DATA LISTING:
::::::::

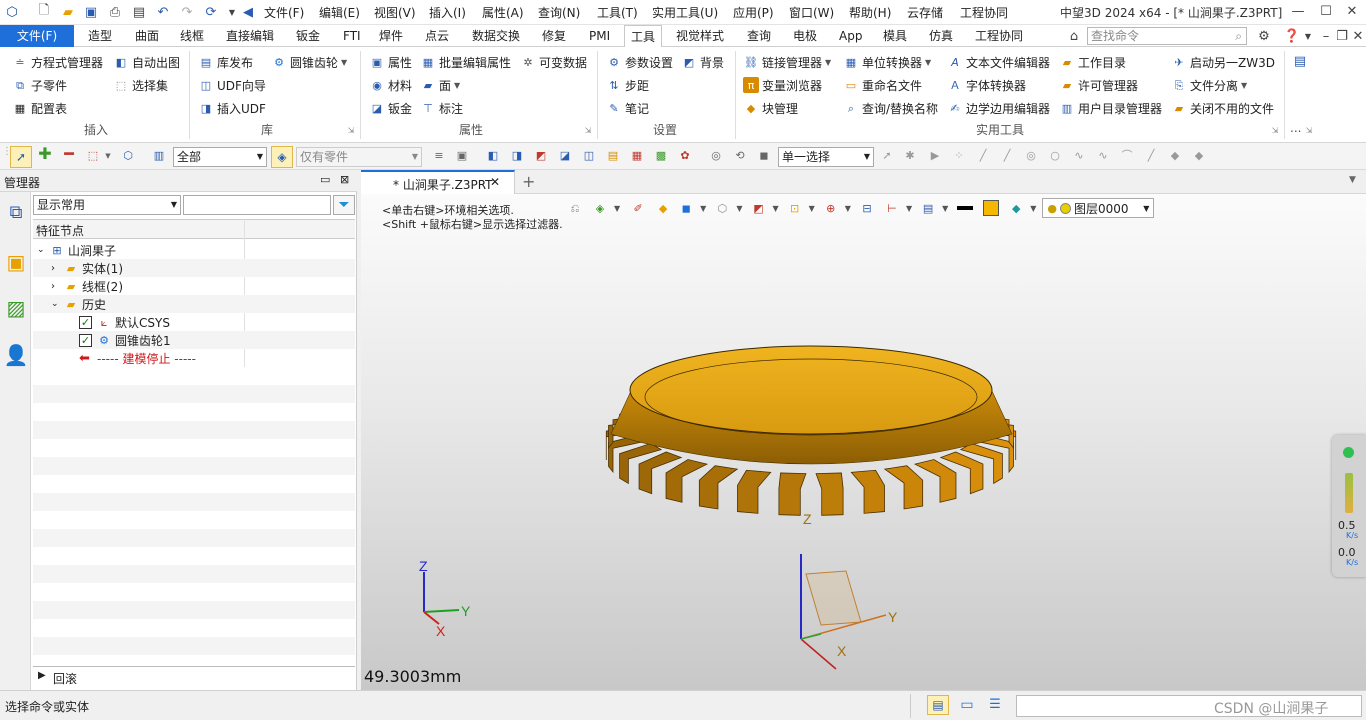 This screenshot has width=1366, height=720. What do you see at coordinates (37, 36) in the screenshot?
I see `tab-file: 文件(F)` at bounding box center [37, 36].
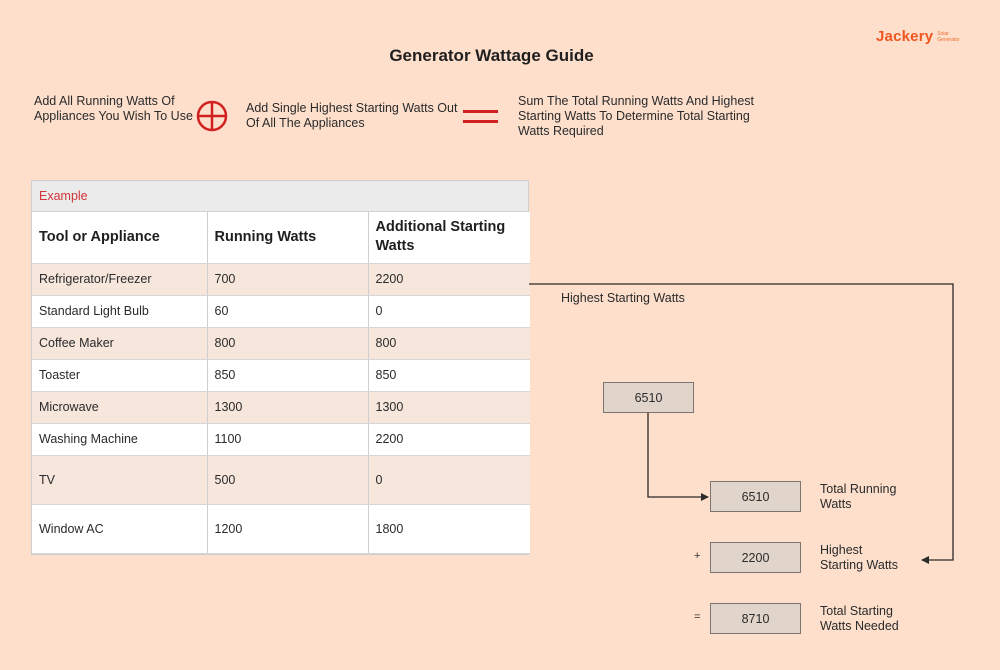 The height and width of the screenshot is (670, 1000). I want to click on cell-running: 1100, so click(288, 440).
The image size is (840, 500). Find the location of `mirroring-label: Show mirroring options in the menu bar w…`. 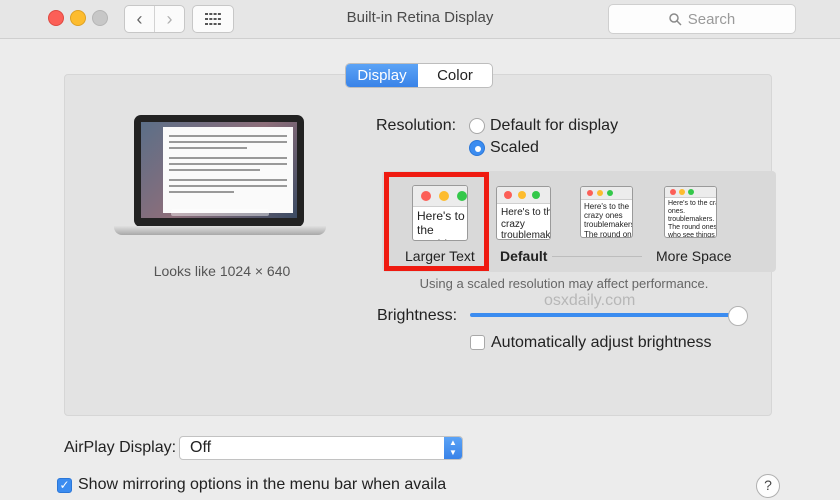

mirroring-label: Show mirroring options in the menu bar w… is located at coordinates (262, 485).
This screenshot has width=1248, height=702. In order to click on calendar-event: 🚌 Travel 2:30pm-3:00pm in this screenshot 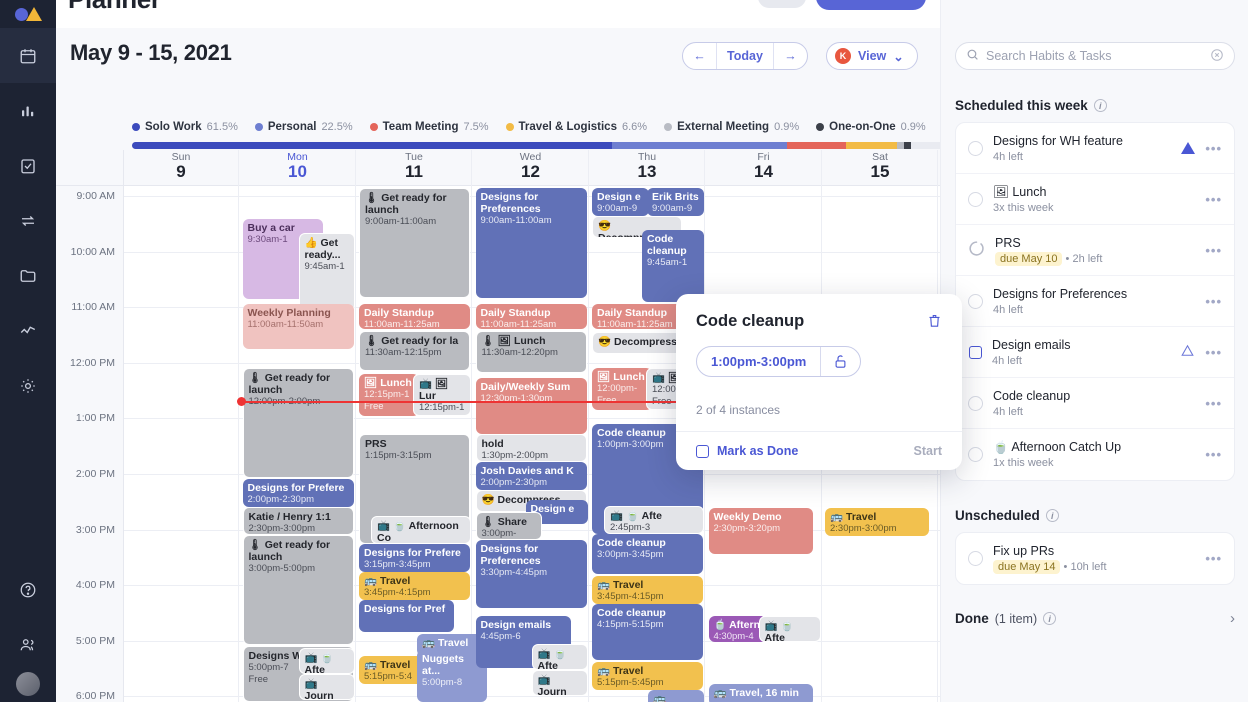, I will do `click(877, 522)`.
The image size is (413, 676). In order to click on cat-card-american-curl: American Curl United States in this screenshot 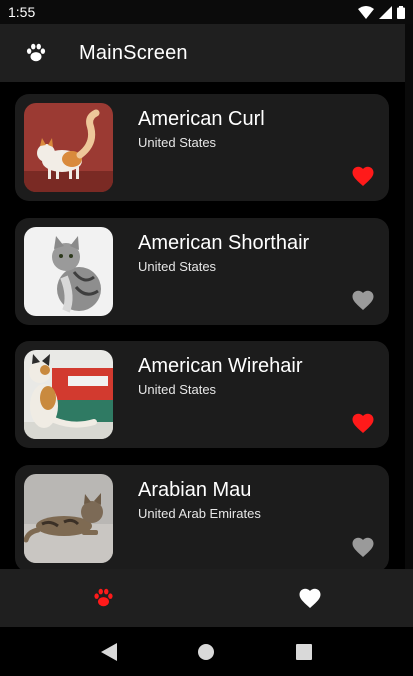, I will do `click(202, 148)`.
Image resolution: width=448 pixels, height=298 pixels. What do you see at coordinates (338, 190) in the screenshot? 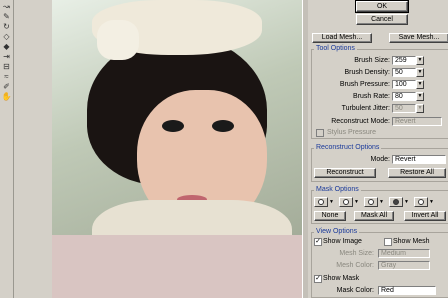
I see `mask-options-title: Mask Options` at bounding box center [338, 190].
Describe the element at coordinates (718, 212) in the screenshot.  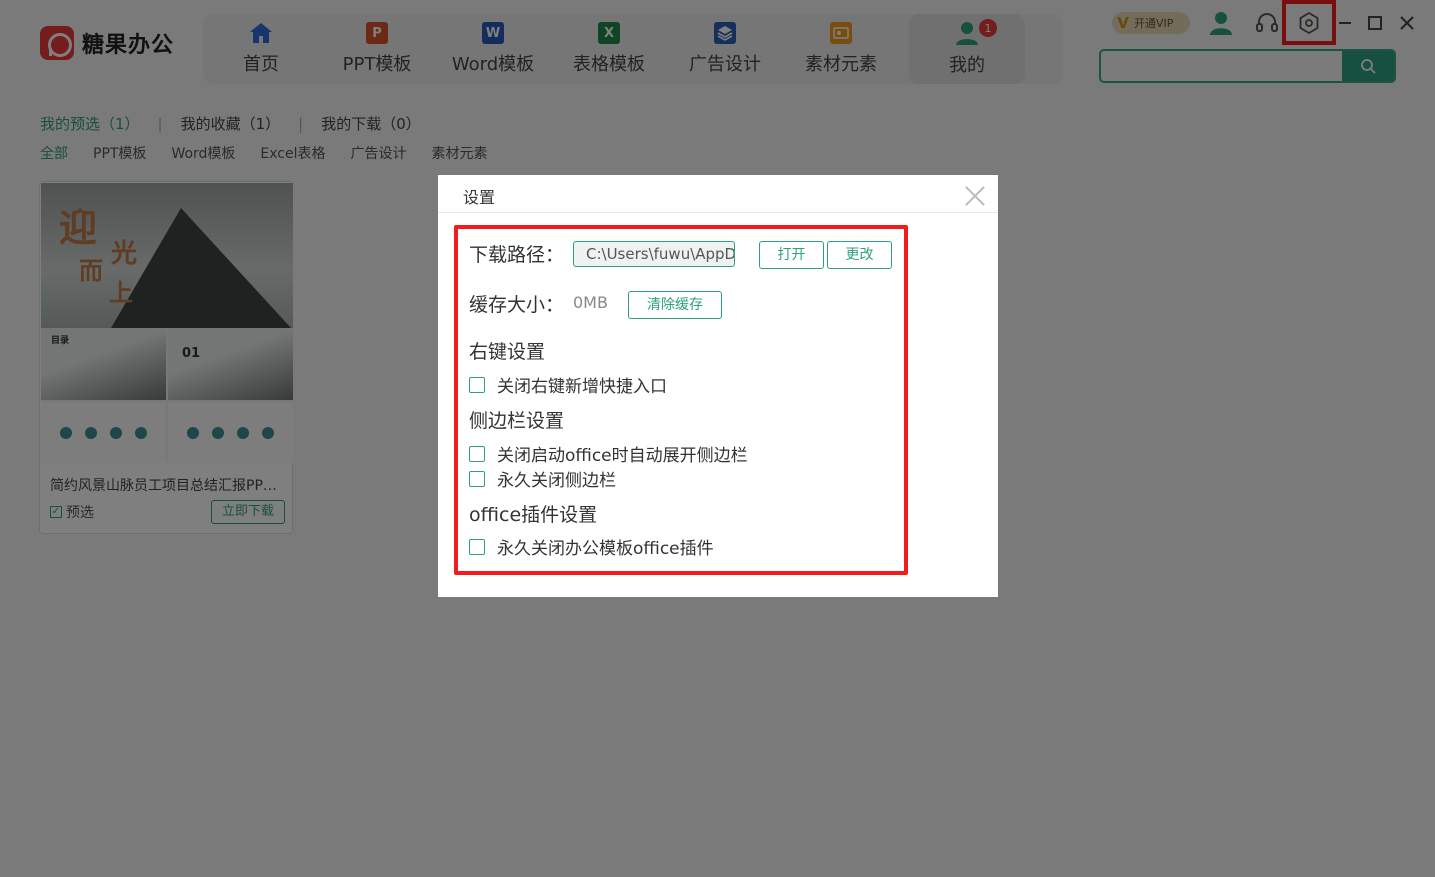
I see `dialog-divider` at that location.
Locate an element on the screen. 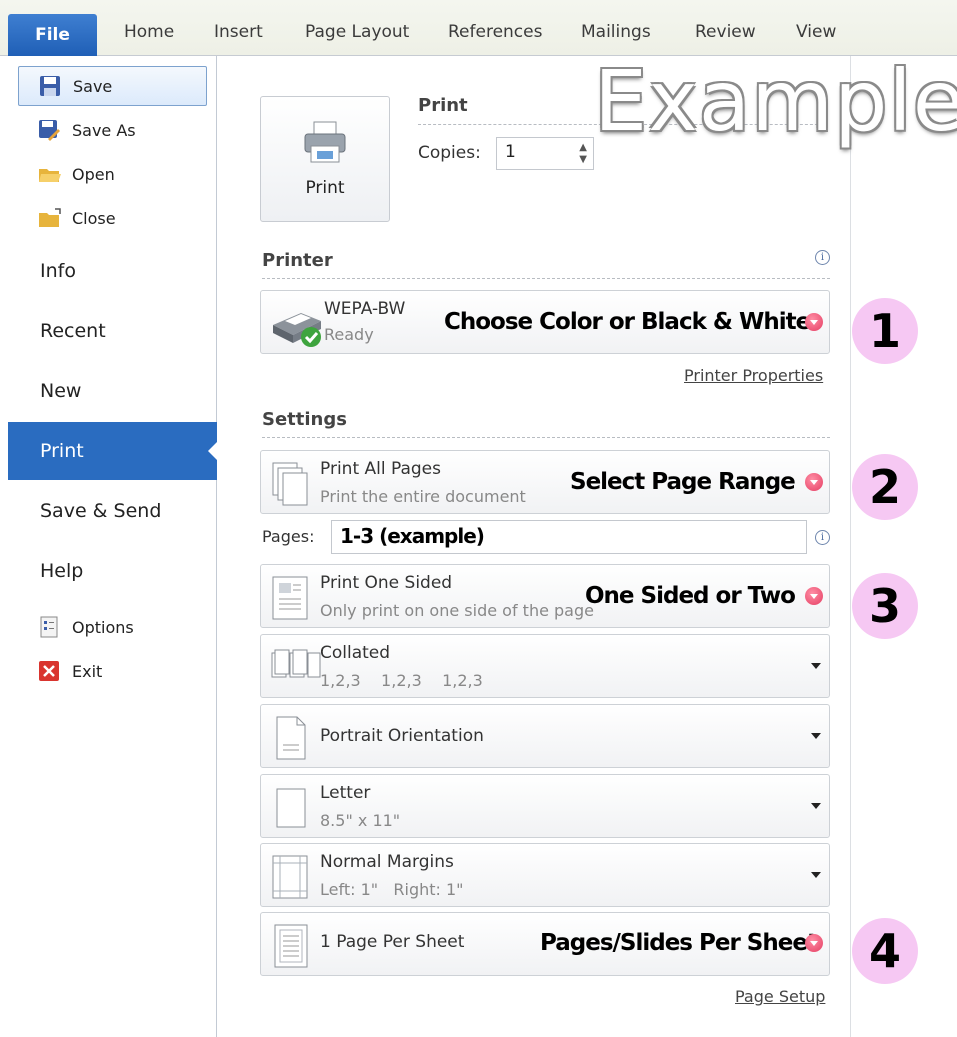  tab-references: References is located at coordinates (495, 32).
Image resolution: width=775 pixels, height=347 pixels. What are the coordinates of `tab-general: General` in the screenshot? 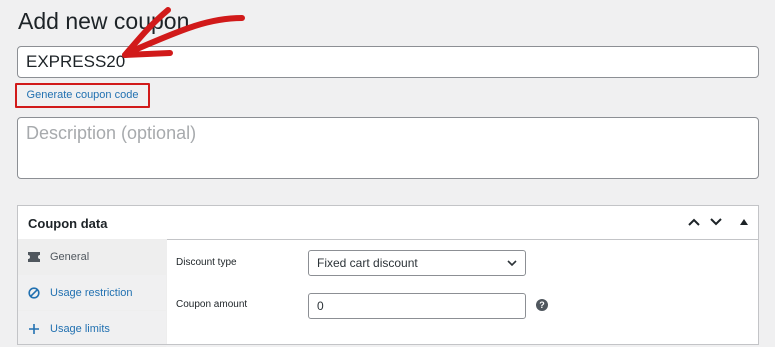 It's located at (92, 257).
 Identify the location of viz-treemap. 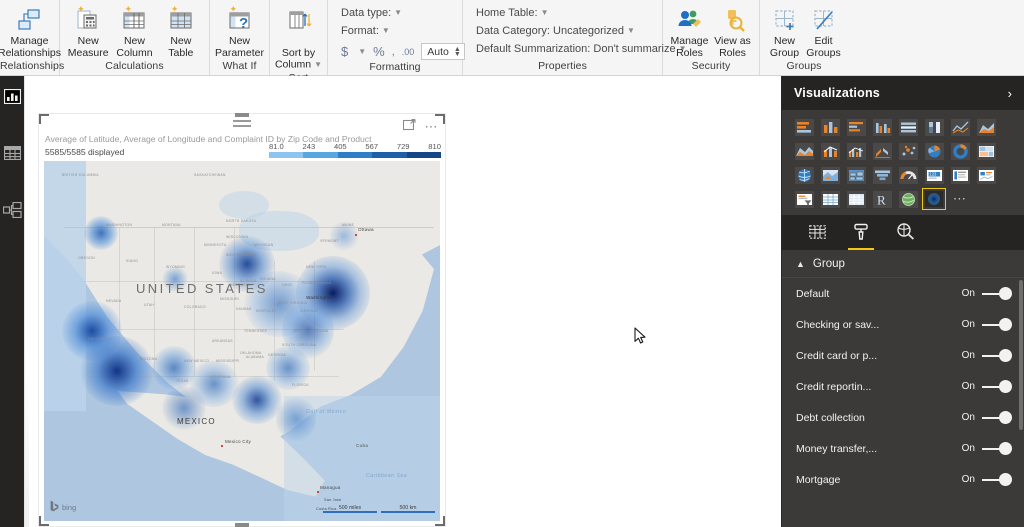
(986, 151).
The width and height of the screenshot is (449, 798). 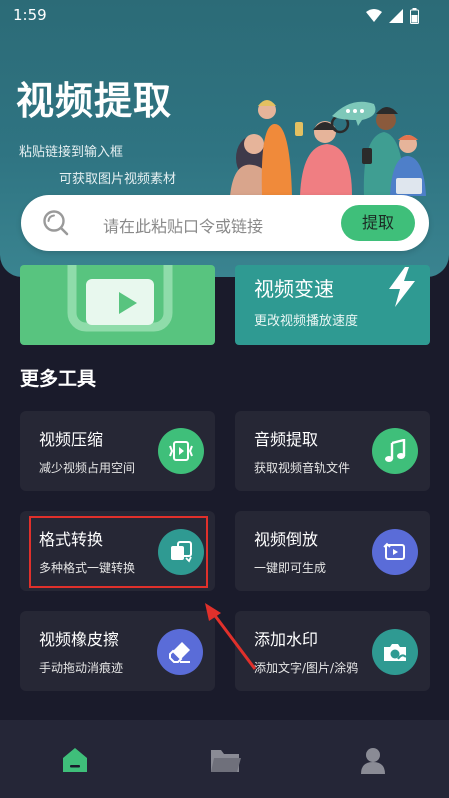 I want to click on header-subtitle-2: 可获取图片视频素材, so click(x=118, y=180).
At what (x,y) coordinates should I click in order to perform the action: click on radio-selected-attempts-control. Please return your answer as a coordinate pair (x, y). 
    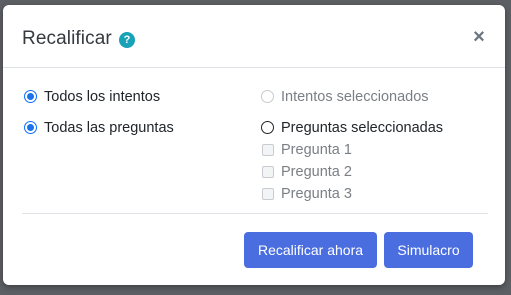
    Looking at the image, I should click on (268, 96).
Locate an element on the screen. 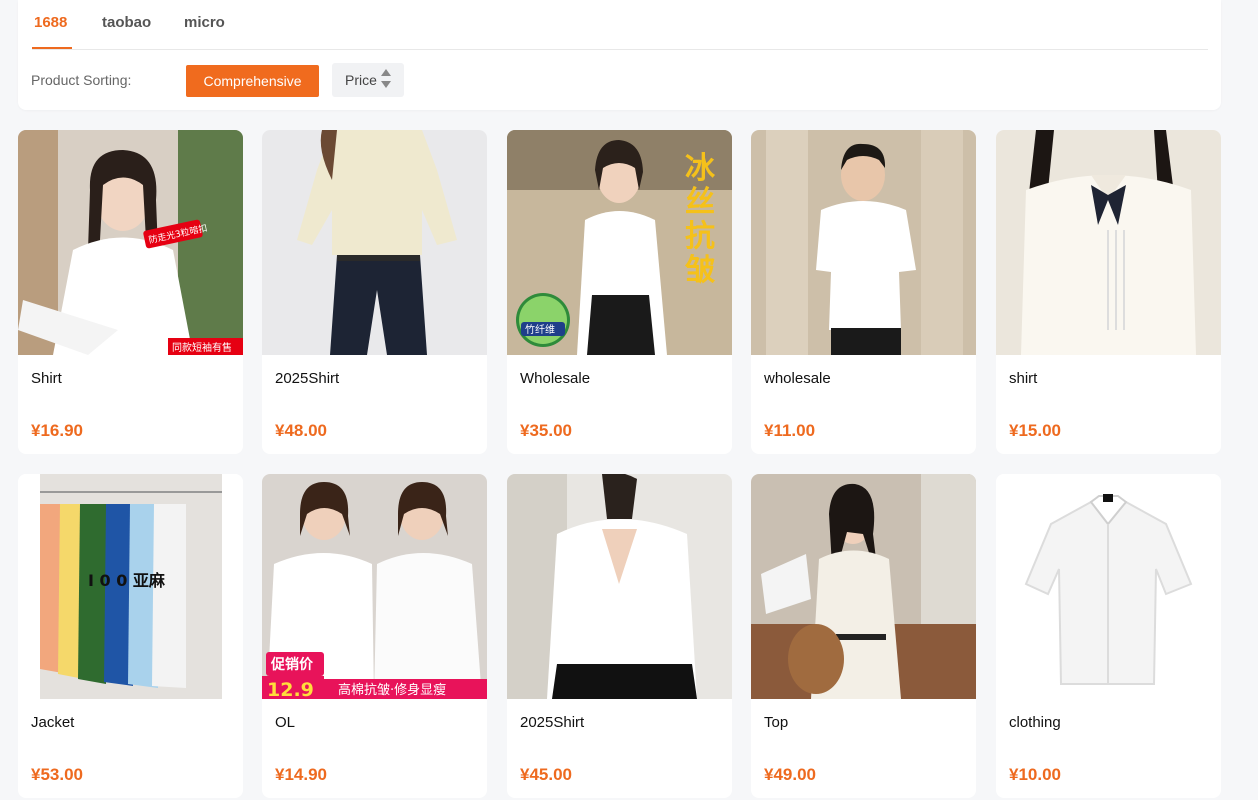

::::::::

TASK DIRECTIONS: Reproduce the lines from the one containing "At what (x,y)" to the end of the lines, word for word, leaving out the pictures.

OUTPUT FOR THIS TASK:
At what (x,y) coordinates should I click in order to perform the action: click on radio-selected-attempts-control. Please return your answer as a coordinate pair (x, y). 
    Looking at the image, I should click on (268, 96).
Locate an element on the screen. 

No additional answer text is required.